(Saved data entries)
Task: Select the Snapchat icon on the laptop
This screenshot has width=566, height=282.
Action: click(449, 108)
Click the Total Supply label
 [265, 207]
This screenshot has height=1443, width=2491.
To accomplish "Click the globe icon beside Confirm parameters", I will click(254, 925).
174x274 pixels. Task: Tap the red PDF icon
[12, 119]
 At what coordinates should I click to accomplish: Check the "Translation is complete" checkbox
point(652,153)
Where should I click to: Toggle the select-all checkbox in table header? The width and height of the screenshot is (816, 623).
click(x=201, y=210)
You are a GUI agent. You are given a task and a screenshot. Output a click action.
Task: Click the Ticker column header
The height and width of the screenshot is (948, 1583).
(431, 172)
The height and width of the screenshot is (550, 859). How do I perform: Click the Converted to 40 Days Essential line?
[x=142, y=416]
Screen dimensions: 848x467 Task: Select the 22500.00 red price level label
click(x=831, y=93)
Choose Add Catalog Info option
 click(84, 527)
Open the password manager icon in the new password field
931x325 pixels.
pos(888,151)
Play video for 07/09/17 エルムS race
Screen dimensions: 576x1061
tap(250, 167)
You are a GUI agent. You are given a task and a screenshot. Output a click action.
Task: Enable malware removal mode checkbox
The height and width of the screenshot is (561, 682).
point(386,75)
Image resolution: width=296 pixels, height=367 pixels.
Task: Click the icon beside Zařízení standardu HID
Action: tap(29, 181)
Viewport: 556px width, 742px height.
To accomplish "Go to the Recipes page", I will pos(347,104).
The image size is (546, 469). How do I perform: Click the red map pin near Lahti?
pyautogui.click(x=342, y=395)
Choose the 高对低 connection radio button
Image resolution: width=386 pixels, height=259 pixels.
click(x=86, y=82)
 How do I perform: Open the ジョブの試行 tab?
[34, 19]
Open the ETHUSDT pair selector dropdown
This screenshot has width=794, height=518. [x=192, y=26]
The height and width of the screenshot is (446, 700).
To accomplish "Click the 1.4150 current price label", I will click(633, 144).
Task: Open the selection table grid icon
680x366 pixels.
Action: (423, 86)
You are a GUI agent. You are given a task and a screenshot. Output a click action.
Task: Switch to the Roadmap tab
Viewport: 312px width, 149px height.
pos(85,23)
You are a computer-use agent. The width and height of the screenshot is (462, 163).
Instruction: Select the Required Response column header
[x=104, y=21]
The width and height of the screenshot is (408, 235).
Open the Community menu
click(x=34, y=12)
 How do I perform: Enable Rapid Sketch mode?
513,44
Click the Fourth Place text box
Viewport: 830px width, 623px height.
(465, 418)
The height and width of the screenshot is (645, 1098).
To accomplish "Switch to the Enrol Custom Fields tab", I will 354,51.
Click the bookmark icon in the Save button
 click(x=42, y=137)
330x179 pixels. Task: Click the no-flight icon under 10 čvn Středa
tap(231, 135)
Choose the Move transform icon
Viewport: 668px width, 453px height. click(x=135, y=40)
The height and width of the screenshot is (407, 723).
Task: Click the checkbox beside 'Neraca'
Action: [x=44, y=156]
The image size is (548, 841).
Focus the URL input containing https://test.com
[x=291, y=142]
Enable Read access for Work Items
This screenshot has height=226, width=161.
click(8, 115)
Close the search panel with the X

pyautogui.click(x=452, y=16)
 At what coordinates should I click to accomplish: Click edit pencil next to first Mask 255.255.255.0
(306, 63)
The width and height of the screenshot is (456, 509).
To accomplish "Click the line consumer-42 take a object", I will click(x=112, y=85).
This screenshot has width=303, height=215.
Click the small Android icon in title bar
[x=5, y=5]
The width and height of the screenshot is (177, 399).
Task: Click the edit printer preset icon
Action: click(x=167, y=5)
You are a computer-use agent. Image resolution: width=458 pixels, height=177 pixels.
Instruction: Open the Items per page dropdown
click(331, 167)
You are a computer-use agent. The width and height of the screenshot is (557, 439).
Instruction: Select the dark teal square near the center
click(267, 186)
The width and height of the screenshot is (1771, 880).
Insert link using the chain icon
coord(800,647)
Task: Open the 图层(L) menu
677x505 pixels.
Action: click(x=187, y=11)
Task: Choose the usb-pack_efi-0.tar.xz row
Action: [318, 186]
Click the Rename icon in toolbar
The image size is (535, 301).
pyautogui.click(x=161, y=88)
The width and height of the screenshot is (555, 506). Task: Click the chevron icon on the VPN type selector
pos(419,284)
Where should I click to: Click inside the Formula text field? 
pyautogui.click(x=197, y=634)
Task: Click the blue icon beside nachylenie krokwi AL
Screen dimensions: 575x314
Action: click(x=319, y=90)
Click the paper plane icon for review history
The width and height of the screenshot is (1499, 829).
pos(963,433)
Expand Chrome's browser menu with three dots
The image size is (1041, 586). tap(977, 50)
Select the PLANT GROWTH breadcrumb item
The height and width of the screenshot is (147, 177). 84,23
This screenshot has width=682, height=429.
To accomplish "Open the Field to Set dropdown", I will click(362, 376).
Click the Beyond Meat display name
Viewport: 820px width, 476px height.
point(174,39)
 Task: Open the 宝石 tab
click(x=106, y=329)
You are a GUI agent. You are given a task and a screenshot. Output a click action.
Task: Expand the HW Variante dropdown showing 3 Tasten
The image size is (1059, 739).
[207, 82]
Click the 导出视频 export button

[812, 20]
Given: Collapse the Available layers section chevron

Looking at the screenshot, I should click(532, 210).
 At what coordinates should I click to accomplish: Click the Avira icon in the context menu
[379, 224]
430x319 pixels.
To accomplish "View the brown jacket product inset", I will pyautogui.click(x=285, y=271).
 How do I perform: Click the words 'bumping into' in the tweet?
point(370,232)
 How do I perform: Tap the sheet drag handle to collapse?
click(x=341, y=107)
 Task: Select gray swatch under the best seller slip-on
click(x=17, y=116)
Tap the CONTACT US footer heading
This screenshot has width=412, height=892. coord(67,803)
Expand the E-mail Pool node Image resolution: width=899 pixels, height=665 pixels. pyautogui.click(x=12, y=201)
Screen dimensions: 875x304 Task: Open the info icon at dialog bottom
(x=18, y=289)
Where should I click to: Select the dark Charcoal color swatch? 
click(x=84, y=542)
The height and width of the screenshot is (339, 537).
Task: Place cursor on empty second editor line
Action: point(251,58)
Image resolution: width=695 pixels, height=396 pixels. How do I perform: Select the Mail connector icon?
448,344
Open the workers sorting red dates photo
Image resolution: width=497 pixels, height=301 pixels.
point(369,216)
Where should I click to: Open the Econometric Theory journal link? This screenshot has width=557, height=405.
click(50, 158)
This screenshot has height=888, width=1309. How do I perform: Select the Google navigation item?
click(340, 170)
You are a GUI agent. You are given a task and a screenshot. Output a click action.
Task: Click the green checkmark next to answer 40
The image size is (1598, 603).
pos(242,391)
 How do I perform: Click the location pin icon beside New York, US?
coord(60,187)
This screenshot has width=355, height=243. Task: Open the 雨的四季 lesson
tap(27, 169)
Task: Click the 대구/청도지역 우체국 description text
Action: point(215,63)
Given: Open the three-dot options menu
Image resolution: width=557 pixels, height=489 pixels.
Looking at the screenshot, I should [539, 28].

WORK TO BE COMPLETED: Tally, across the records, each line that contains the word "will", and answer with nothing except the count.

WRITTEN ANSWER: 7